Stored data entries
>>>>

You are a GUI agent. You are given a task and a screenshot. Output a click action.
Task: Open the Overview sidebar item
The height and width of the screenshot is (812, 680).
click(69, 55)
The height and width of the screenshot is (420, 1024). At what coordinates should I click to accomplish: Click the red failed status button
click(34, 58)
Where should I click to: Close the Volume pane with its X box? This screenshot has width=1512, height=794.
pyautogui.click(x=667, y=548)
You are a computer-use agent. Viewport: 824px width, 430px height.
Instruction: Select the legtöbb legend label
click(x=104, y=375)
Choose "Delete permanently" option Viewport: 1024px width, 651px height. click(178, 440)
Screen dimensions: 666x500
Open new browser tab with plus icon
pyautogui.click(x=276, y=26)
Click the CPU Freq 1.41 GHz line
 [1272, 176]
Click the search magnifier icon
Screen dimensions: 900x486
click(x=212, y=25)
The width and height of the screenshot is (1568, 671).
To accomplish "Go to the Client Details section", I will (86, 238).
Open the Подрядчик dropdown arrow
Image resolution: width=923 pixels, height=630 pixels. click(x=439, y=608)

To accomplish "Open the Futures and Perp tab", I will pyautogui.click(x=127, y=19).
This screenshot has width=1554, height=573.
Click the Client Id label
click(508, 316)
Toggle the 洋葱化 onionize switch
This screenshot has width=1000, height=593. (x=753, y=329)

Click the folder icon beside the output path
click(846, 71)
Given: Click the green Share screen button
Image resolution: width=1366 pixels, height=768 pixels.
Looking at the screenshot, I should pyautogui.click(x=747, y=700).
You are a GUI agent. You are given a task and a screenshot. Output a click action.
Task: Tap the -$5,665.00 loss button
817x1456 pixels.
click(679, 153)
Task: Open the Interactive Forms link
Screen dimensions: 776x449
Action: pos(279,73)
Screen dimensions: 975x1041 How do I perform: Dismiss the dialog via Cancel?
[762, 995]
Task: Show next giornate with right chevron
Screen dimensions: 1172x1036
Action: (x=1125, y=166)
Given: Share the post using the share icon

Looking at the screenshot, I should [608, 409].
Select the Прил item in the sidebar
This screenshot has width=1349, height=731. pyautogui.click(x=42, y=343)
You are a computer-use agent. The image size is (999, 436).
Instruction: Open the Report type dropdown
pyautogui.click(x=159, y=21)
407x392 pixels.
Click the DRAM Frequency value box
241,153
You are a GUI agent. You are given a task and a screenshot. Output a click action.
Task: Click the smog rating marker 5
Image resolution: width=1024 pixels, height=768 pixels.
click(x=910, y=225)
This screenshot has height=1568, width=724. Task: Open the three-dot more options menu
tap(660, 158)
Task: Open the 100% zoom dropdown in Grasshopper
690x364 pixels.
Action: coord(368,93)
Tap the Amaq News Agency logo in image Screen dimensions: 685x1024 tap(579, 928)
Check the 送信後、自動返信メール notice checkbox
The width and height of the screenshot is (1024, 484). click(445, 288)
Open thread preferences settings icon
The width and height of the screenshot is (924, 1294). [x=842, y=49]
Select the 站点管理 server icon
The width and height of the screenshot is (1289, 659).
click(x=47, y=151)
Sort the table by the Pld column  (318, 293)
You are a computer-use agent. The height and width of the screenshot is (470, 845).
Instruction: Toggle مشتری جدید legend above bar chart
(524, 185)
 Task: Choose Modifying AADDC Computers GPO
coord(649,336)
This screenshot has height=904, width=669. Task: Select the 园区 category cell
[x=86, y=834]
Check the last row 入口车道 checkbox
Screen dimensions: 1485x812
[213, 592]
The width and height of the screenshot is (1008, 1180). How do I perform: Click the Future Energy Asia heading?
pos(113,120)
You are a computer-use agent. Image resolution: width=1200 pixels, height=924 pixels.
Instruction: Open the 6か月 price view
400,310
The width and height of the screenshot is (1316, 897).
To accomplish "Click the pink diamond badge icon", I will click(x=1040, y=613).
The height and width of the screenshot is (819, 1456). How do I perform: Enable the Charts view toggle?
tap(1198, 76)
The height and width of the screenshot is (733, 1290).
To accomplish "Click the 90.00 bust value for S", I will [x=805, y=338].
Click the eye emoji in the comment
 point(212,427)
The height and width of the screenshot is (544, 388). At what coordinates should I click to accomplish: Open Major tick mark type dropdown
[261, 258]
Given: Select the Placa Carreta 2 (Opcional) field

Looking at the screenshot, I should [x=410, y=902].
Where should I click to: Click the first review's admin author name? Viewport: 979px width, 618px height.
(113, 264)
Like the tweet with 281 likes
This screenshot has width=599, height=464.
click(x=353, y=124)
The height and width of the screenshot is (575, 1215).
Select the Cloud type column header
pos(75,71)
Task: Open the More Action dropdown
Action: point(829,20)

<<<<

• _ASSIGNED TASK_
Search the records above for "will" and copy every line that has it.

• _TASK RESPONSE_
To accomplish "Go to the Client Details section", I will (86, 238).
To accomplish "Open the Futures and Perp tab", I will pyautogui.click(x=127, y=19).
To accomplish "Click the pink diamond badge icon", I will click(x=1040, y=613).
To accomplish "Click the 90.00 bust value for S", I will [x=805, y=338].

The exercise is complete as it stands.